TASK DIRECTIONS.
With pictures omitted, the line containing "Open composition mini-flowchart icon" and all later lines of the records below are to be restated word for word.

(Stored data entries)

----

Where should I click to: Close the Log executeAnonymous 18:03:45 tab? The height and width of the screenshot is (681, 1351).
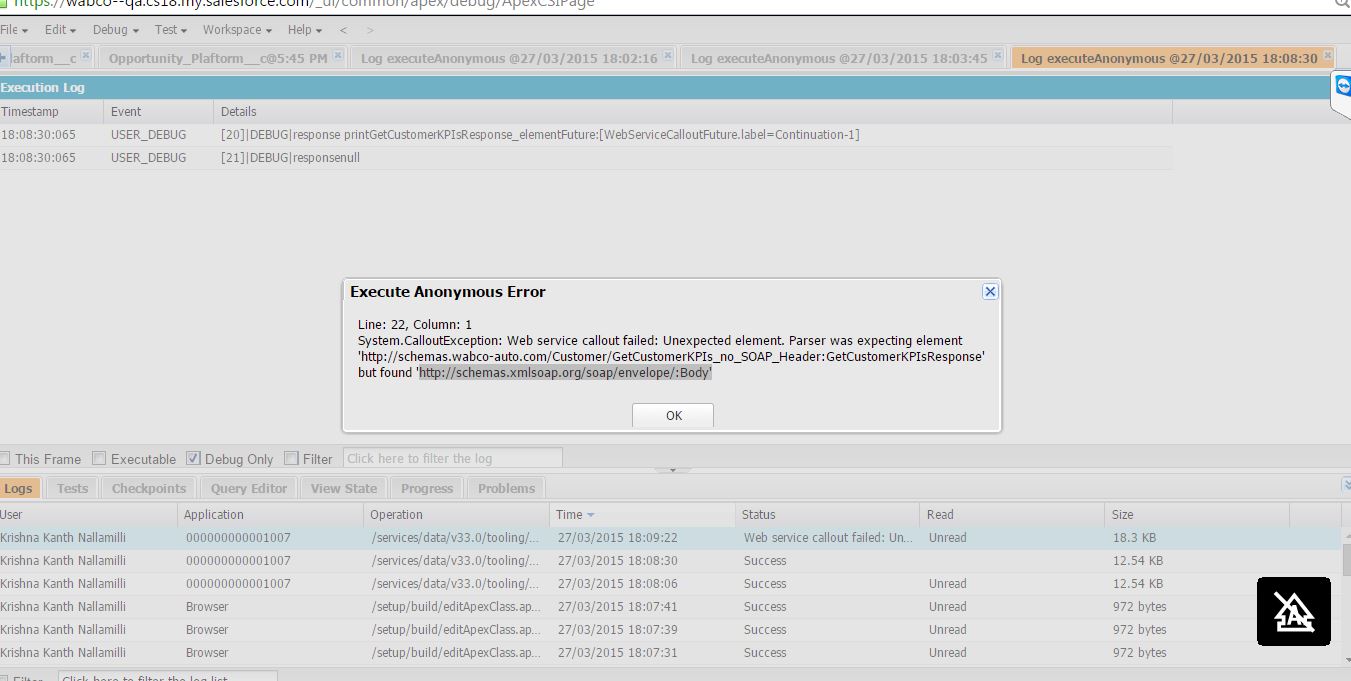[x=998, y=56]
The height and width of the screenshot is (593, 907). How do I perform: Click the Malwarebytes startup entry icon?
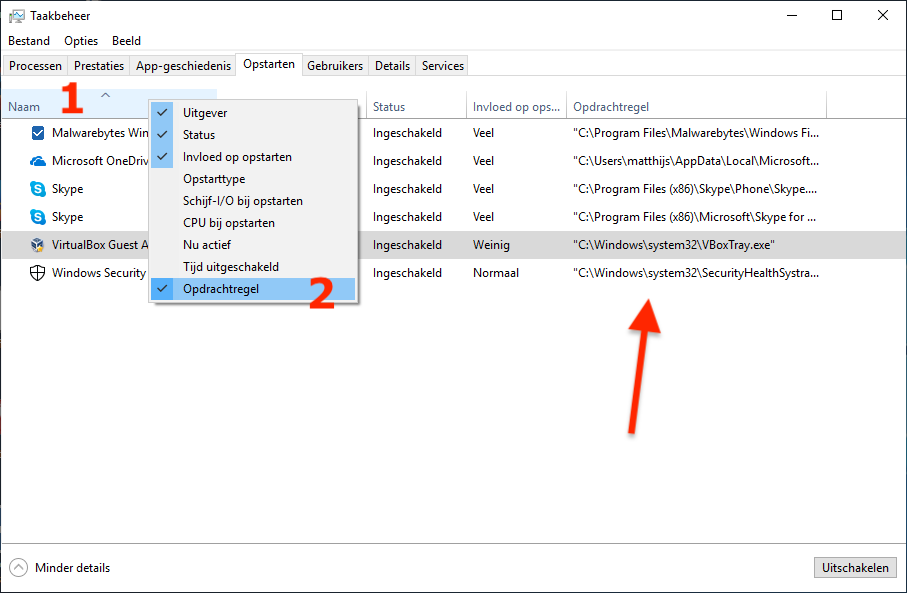[38, 133]
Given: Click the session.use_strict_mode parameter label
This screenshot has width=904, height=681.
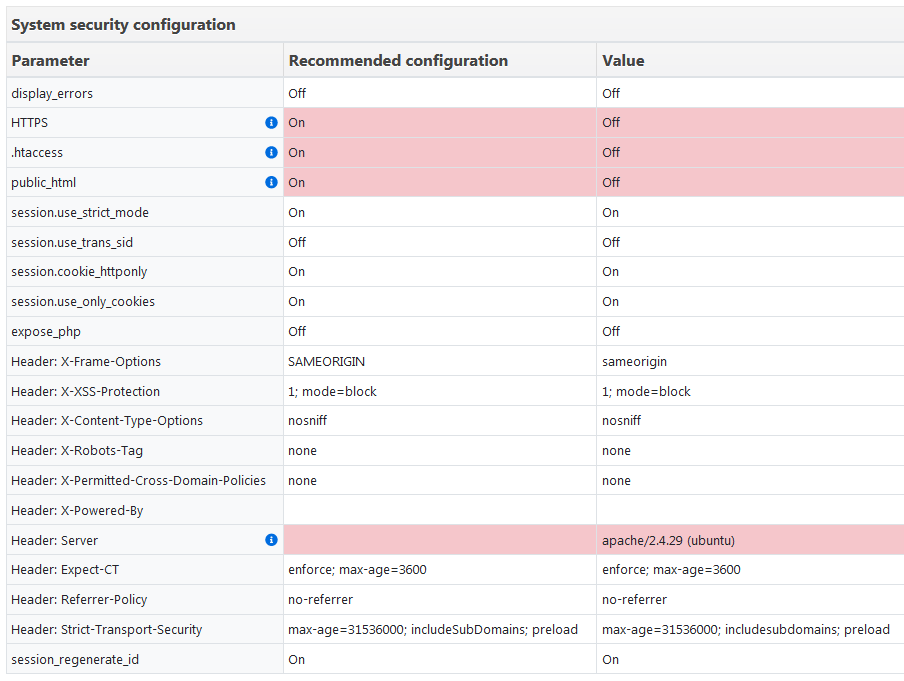Looking at the screenshot, I should click(78, 212).
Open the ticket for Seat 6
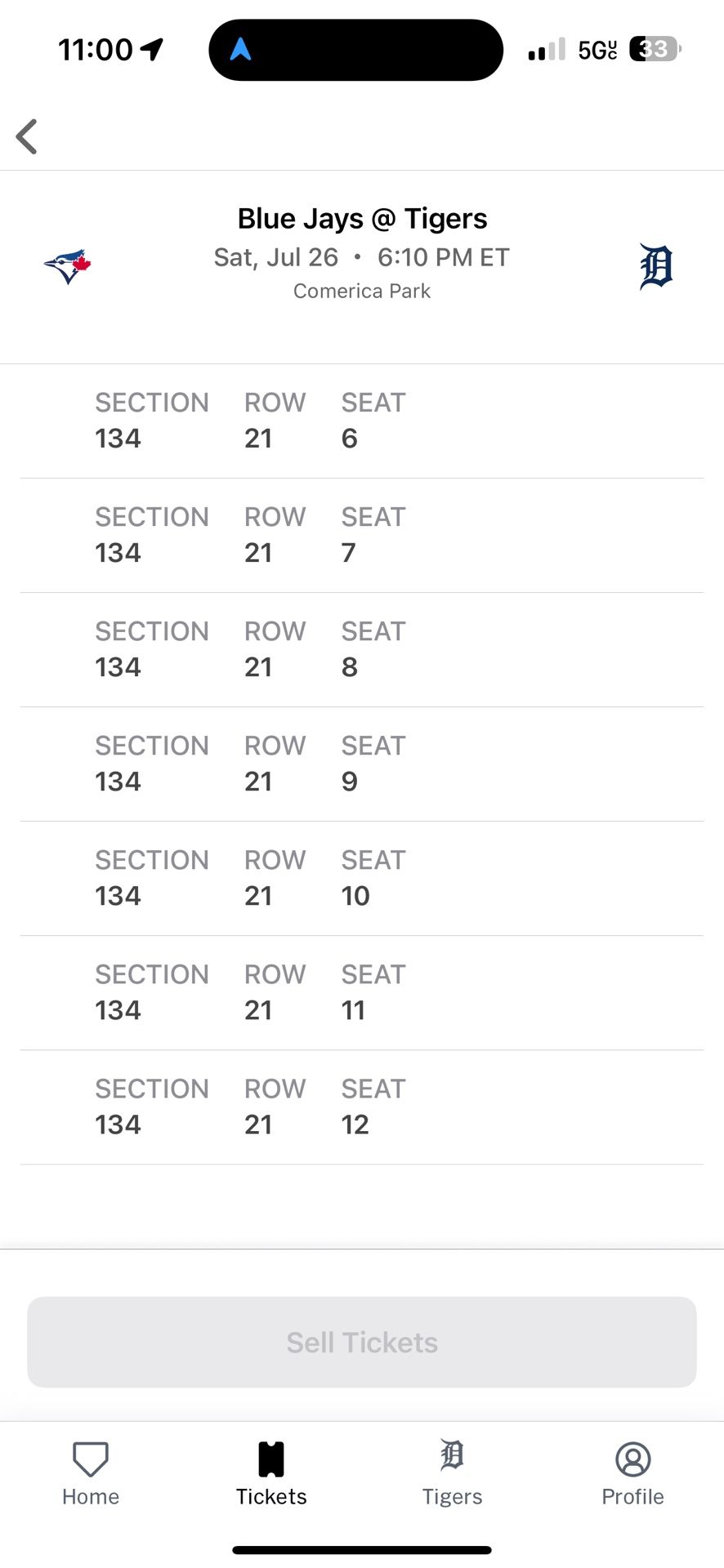 pyautogui.click(x=362, y=421)
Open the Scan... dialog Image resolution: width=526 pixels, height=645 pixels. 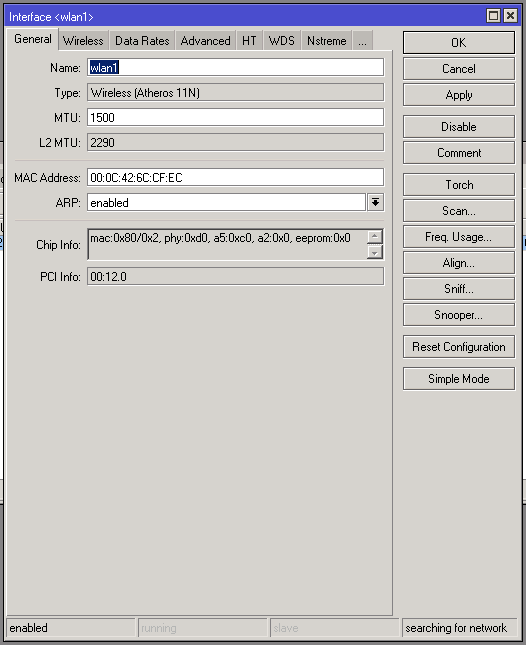click(x=459, y=211)
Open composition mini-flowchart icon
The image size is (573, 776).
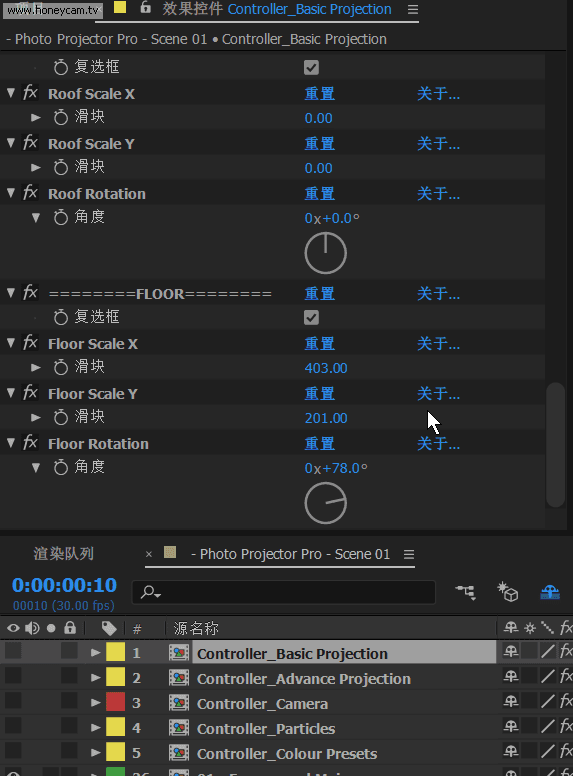pos(466,592)
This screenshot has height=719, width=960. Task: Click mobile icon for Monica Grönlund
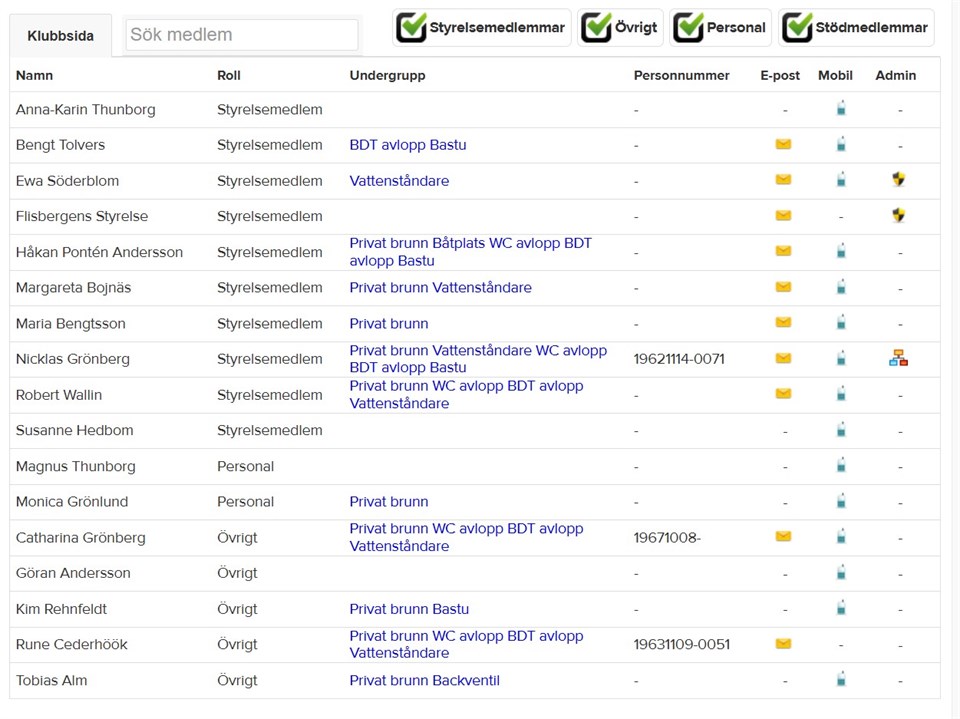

----

ANSWER BOX.
Open composition mini-flowchart icon
The image size is (573, 776).
pos(466,592)
This screenshot has height=719, width=960. Task: Click mobile icon for Monica Grönlund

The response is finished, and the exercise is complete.